> _Records for the exercise_:
****

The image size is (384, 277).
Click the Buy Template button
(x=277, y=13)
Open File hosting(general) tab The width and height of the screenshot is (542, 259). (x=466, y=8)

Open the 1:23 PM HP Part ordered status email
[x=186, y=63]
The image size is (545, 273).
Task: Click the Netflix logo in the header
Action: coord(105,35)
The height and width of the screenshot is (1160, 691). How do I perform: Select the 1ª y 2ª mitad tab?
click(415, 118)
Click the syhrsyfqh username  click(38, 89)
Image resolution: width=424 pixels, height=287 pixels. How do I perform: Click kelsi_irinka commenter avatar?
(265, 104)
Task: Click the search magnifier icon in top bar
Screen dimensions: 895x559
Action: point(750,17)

****

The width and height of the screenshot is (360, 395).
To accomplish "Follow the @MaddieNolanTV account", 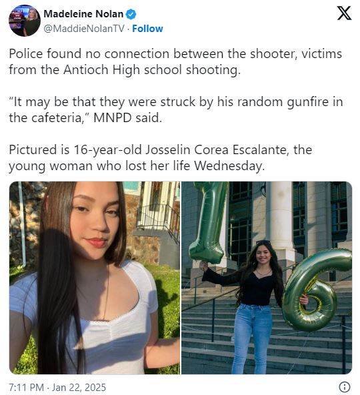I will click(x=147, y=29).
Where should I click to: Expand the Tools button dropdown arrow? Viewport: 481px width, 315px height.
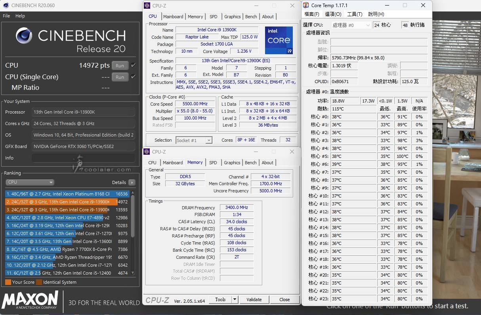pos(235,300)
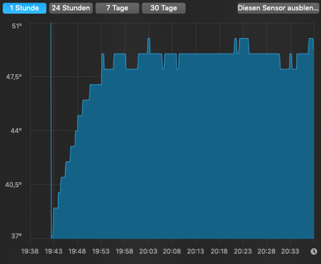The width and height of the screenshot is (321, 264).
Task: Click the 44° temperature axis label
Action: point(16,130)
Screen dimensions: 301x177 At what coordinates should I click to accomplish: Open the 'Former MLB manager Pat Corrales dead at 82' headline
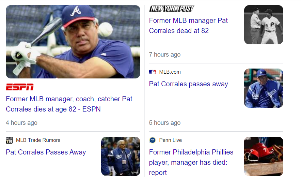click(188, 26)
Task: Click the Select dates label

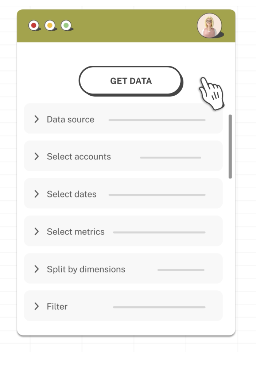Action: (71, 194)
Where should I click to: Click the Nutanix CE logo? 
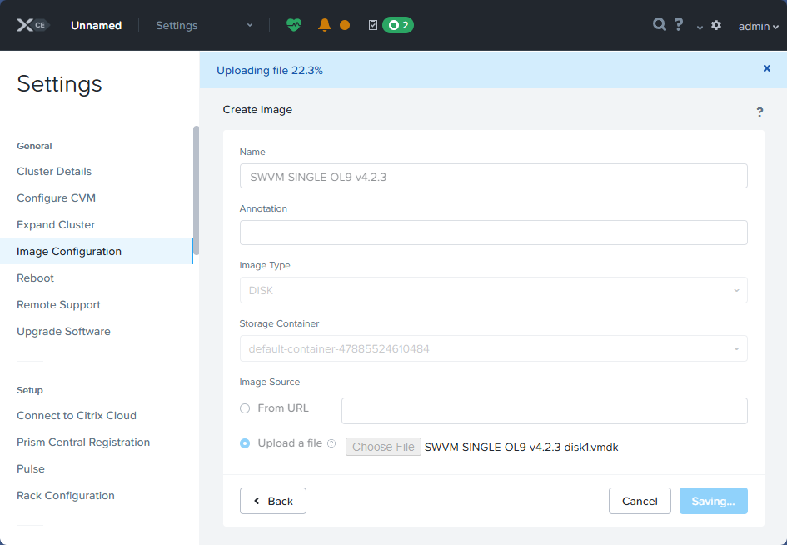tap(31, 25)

****

Retype word for word everything in the listing above from the line that holds "The image size is (384, 277)." down to the line that holds "Click the syhrsyfqh". Keep both end lines and leave out the rest.

The image size is (384, 277).
Click the Buy Template button
(x=277, y=13)
Open File hosting(general) tab The width and height of the screenshot is (542, 259). (x=466, y=8)

Open the 1:23 PM HP Part ordered status email
[x=186, y=63]
The image size is (545, 273).
Task: Click the Netflix logo in the header
Action: coord(105,35)
The height and width of the screenshot is (1160, 691). How do I perform: Select the 1ª y 2ª mitad tab?
click(415, 118)
Click the syhrsyfqh username  click(38, 89)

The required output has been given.